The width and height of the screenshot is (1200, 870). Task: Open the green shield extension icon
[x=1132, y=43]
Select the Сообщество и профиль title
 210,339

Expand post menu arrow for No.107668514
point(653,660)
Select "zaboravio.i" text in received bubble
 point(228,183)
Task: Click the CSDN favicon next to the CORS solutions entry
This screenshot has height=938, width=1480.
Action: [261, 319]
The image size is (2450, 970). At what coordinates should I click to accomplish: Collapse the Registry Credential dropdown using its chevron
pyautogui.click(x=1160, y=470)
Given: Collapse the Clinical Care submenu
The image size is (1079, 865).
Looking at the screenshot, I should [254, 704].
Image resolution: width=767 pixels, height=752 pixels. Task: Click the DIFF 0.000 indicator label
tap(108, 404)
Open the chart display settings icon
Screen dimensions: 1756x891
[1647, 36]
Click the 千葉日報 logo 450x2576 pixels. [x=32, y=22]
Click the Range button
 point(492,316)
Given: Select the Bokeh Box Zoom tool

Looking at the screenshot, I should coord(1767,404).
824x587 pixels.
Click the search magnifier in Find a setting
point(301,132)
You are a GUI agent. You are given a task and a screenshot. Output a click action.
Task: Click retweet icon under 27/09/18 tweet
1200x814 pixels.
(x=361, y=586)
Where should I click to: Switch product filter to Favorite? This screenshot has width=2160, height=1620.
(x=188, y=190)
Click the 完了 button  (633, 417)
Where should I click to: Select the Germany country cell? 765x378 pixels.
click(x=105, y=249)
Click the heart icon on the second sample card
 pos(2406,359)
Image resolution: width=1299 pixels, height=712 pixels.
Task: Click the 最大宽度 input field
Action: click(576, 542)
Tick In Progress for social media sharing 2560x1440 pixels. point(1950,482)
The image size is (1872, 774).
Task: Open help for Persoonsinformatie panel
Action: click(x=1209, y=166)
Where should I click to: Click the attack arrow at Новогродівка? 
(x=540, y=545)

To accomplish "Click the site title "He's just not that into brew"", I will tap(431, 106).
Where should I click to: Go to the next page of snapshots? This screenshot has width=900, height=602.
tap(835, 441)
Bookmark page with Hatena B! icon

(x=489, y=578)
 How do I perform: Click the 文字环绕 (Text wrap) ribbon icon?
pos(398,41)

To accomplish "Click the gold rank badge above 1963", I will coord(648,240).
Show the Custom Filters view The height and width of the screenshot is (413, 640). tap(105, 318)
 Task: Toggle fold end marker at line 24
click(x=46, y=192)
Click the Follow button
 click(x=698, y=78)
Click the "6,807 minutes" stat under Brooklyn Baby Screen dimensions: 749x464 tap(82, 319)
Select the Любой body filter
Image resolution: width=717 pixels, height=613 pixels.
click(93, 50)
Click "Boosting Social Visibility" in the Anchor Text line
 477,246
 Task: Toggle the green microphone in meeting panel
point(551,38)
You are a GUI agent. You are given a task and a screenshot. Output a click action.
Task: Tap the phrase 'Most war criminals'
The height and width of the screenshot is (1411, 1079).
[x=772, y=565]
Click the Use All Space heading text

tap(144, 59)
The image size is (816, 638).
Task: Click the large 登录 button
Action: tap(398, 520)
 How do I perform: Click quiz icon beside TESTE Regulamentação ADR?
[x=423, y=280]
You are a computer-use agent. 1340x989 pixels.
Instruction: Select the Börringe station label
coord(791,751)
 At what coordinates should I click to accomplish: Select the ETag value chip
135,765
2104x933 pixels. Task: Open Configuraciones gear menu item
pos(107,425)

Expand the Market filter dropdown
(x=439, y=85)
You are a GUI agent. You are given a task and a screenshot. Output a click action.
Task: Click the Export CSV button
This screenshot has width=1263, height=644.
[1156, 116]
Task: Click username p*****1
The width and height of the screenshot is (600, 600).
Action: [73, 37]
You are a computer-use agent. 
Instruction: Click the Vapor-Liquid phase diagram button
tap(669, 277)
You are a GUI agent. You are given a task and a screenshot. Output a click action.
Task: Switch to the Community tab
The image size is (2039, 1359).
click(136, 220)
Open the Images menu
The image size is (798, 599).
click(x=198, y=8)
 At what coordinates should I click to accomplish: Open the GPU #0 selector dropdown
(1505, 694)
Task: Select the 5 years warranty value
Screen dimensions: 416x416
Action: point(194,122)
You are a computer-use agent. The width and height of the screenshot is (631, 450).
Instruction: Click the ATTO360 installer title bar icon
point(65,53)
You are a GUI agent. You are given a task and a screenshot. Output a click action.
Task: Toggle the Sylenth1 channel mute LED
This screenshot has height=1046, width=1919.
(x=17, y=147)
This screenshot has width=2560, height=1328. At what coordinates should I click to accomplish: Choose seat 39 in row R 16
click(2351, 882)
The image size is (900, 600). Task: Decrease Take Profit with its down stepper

*-*-*

[WORK INSTRUCTIONS] Can you repeat all of the material above with "Registry Credential" renamed to "Registry Login" and everything else left unchanged?

[SOLUTION]
The width and height of the screenshot is (1200, 870). Task: Open the green shield extension icon
[x=1132, y=43]
Select the Сообщество и профиль title
 210,339

Expand post menu arrow for No.107668514
point(653,660)
Select "zaboravio.i" text in received bubble
 point(228,183)
Task: Click the CSDN favicon next to the CORS solutions entry
This screenshot has height=938, width=1480.
Action: [261, 319]
The image size is (2450, 970). At what coordinates should I click to accomplish: Collapse the Registry Login dropdown using its chevron
pyautogui.click(x=1160, y=470)
Given: Collapse the Clinical Care submenu
The image size is (1079, 865).
Looking at the screenshot, I should [254, 704].
Image resolution: width=767 pixels, height=752 pixels. Task: Click the DIFF 0.000 indicator label
tap(108, 404)
Open the chart display settings icon
Screen dimensions: 1756x891
[1647, 36]
Click the 千葉日報 logo 450x2576 pixels. [x=32, y=22]
Click the Range button
 point(492,316)
Given: Select the Bokeh Box Zoom tool

Looking at the screenshot, I should coord(1767,404).
824x587 pixels.
Click the search magnifier in Find a setting
point(301,132)
You are a GUI agent. You are given a task and a screenshot. Output a click action.
Task: Click retweet icon under 27/09/18 tweet
1200x814 pixels.
(x=361, y=586)
Where should I click to: Switch product filter to Favorite? This screenshot has width=2160, height=1620.
(x=188, y=190)
Click the 完了 button  (633, 417)
Where should I click to: Select the Germany country cell? 765x378 pixels.
click(x=105, y=249)
Click the heart icon on the second sample card
 pos(2406,359)
Image resolution: width=1299 pixels, height=712 pixels.
Task: Click the 最大宽度 input field
Action: click(576, 542)
Tick In Progress for social media sharing 2560x1440 pixels. point(1950,482)
The image size is (1872, 774).
Task: Open help for Persoonsinformatie panel
Action: click(x=1209, y=166)
Where should I click to: Click the attack arrow at Новогродівка? 
(x=540, y=545)

To accomplish "Click the site title "He's just not that into brew"", I will tap(431, 106).
Where should I click to: Go to the next page of snapshots? This screenshot has width=900, height=602.
tap(835, 441)
Bookmark page with Hatena B! icon

(x=489, y=578)
 How do I perform: Click the 文字环绕 (Text wrap) ribbon icon?
pos(398,41)

To accomplish "Click the gold rank badge above 1963", I will coord(648,240).
Show the Custom Filters view The height and width of the screenshot is (413, 640). tap(105, 318)
 Task: Toggle fold end marker at line 24
click(x=46, y=192)
Click the Follow button
 click(x=698, y=78)
Click the "6,807 minutes" stat under Brooklyn Baby Screen dimensions: 749x464 tap(82, 319)
Select the Любой body filter
Image resolution: width=717 pixels, height=613 pixels.
click(93, 50)
Click "Boosting Social Visibility" in the Anchor Text line
 477,246
 Task: Toggle the green microphone in meeting panel
point(551,38)
You are a GUI agent. You are given a task and a screenshot. Output a click action.
Task: Tap the phrase 'Most war criminals'
The height and width of the screenshot is (1411, 1079).
[x=772, y=565]
Click the Use All Space heading text

tap(144, 59)
The image size is (816, 638).
Task: Click the large 登录 button
Action: tap(398, 520)
 How do I perform: Click quiz icon beside TESTE Regulamentação ADR?
[x=423, y=280]
You are a computer-use agent. 1340x989 pixels.
Instruction: Select the Börringe station label
coord(791,751)
 At what coordinates should I click to accomplish: Select the ETag value chip
135,765
2104x933 pixels. Task: Open Configuraciones gear menu item
pos(107,425)

Expand the Market filter dropdown
(x=439, y=85)
You are a GUI agent. You are given a task and a screenshot. Output a click action.
Task: Click the Export CSV button
This screenshot has width=1263, height=644.
[1156, 116]
Task: Click username p*****1
The width and height of the screenshot is (600, 600).
Action: [73, 37]
You are a computer-use agent. 
Instruction: Click the Vapor-Liquid phase diagram button
tap(669, 277)
You are a GUI agent. You are given a task and a screenshot. Output a click action.
Task: Switch to the Community tab
The image size is (2039, 1359).
click(136, 220)
Open the Images menu
The image size is (798, 599).
click(x=198, y=8)
 At what coordinates should I click to accomplish: Open the GPU #0 selector dropdown
(1505, 694)
Task: Select the 5 years warranty value
Screen dimensions: 416x416
Action: point(194,122)
You are a computer-use agent. The width and height of the screenshot is (631, 450).
Instruction: Click the ATTO360 installer title bar icon
point(65,53)
You are a GUI agent. You are given a task and a screenshot. Output a click action.
Task: Toggle the Sylenth1 channel mute LED
This screenshot has height=1046, width=1919.
(x=17, y=147)
This screenshot has width=2560, height=1328. At what coordinates should I click to accomplish: Choose seat 39 in row R 16
click(2351, 882)
The image size is (900, 600). Task: Decrease Take Profit with its down stepper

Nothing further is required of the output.